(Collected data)

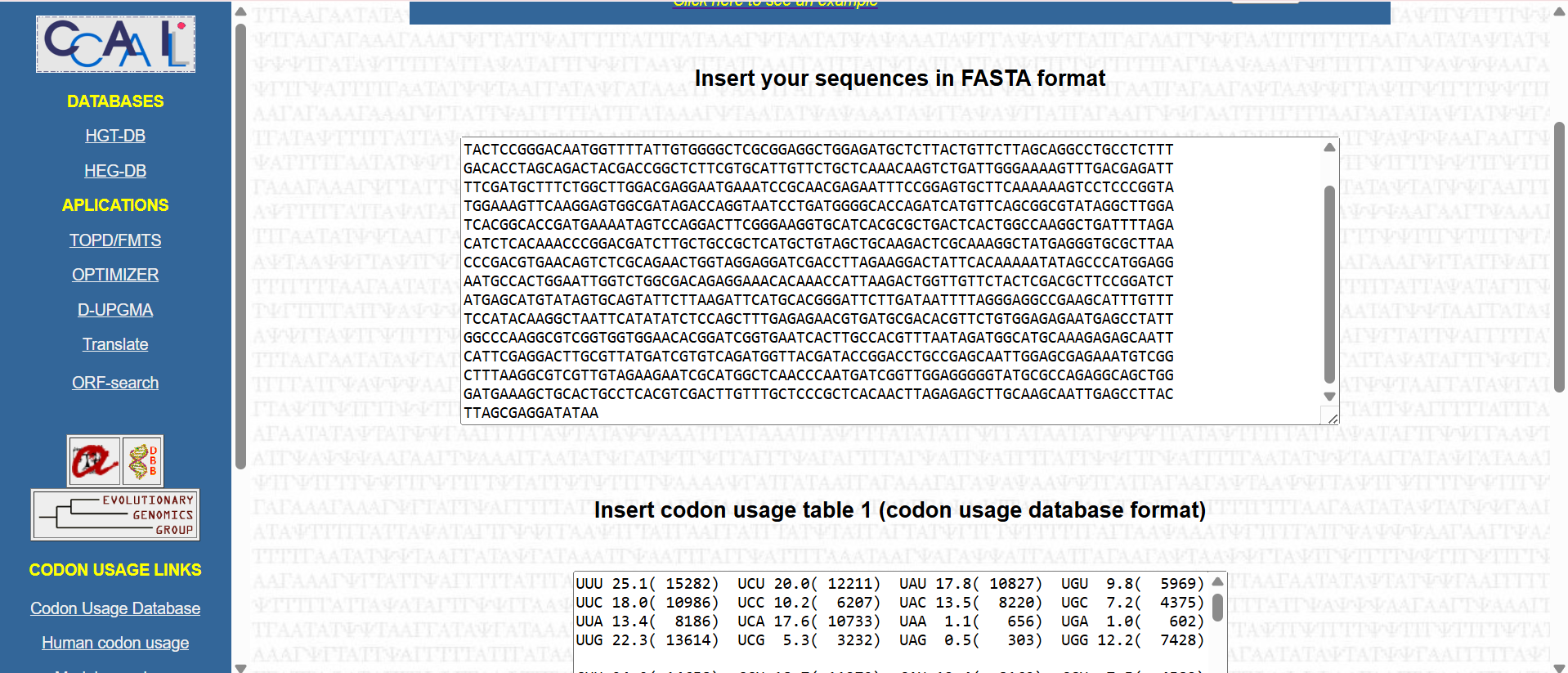Open the OPTIMIZER application link
The image size is (1568, 673).
pyautogui.click(x=115, y=275)
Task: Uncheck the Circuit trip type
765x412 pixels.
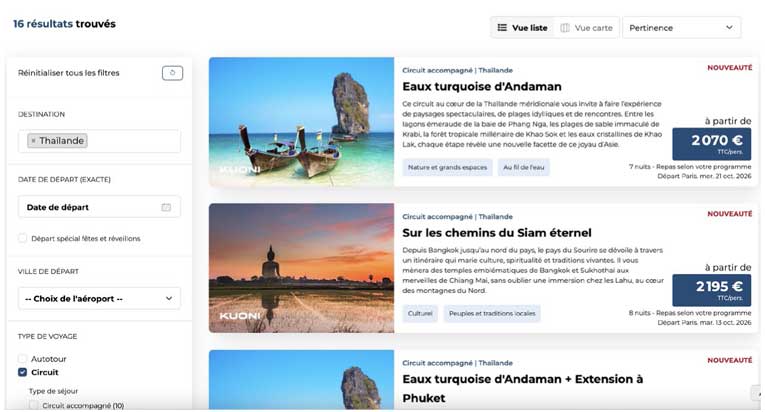Action: [x=23, y=372]
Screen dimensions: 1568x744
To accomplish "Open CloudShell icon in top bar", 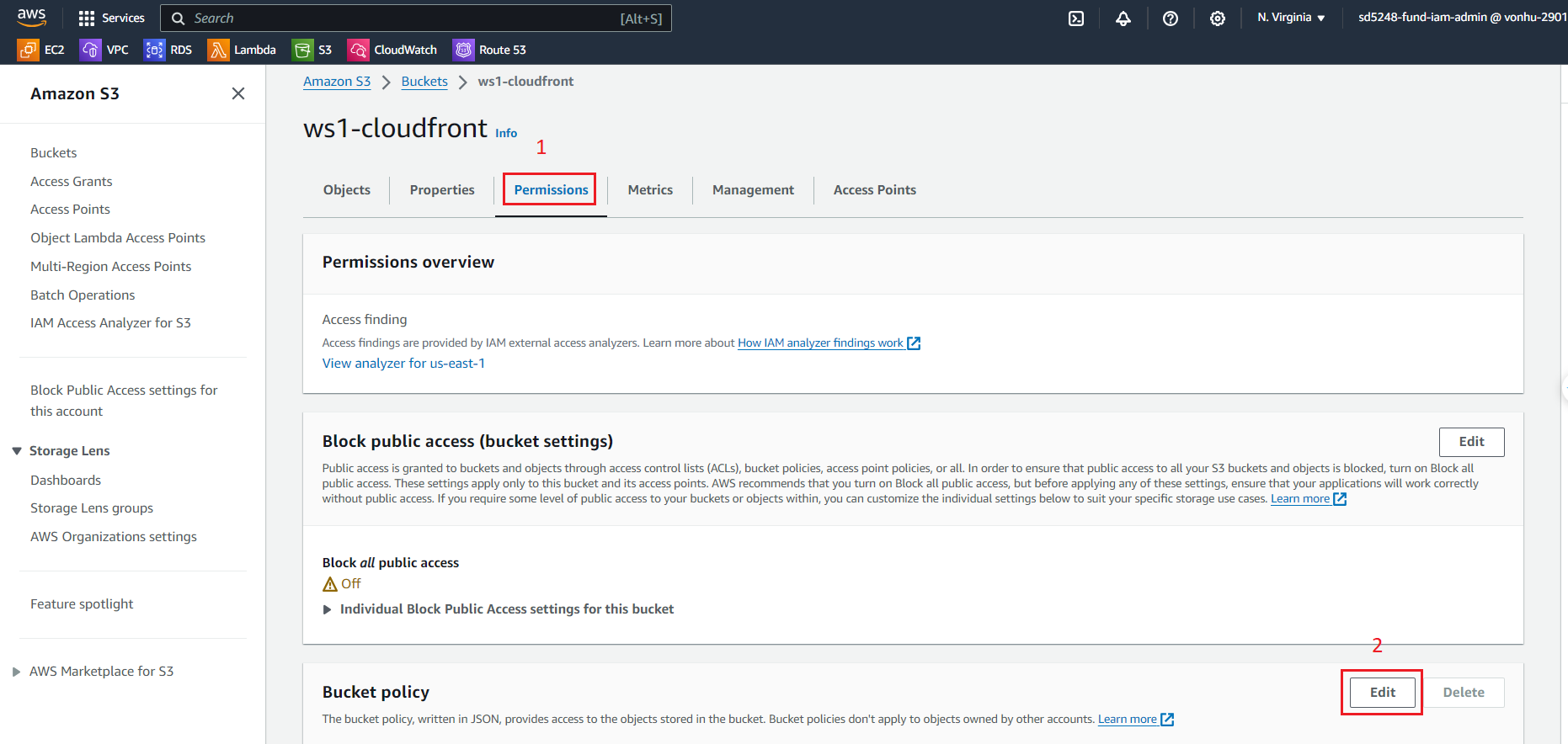I will [1076, 19].
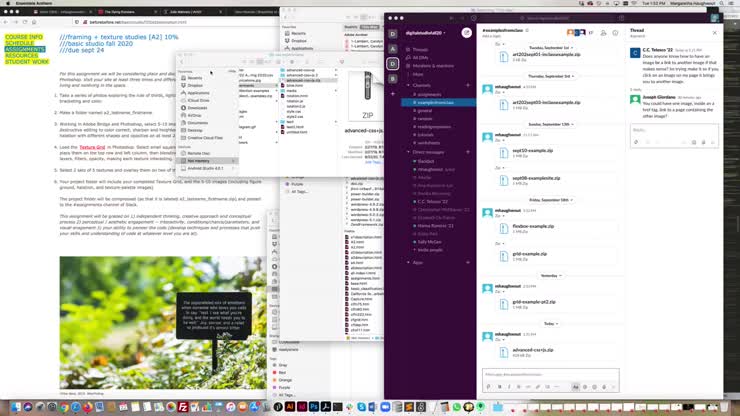
Task: Click the thread reply input field
Action: point(670,130)
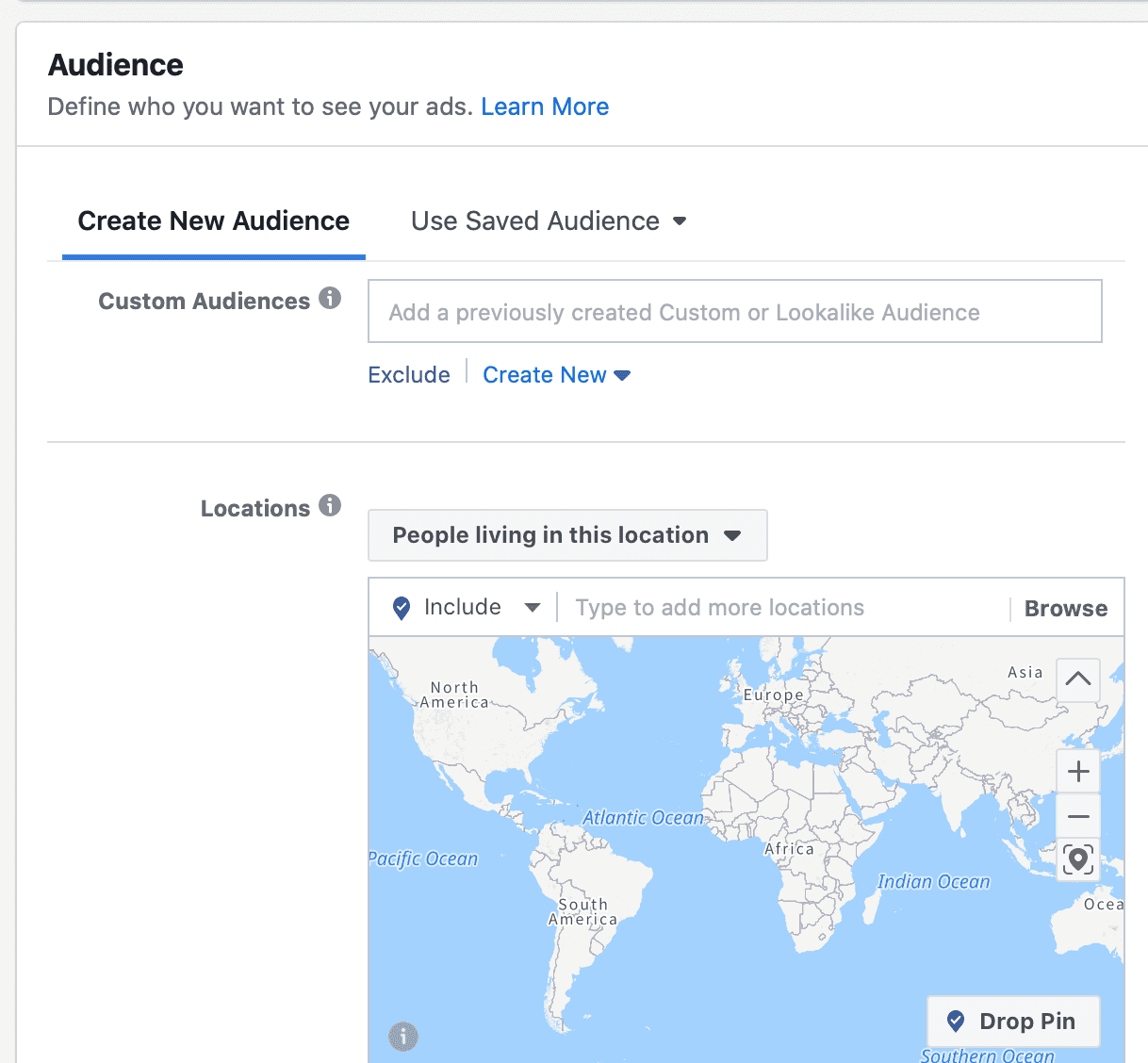Click the map recenter location icon
Screen dimensions: 1148x1063
[1077, 859]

◆ Description of the task: Range to copy from the records above: the line containing "Task: Uncheck the Circuit trip type" to the line containing "Screen dimensions: 1568x744", both included. Output those lines exactly and only those, skipping pictures.

◆ Task result:
Task: Uncheck the Circuit trip type
765x412 pixels.
Action: [x=23, y=372]
Screen dimensions: 1568x744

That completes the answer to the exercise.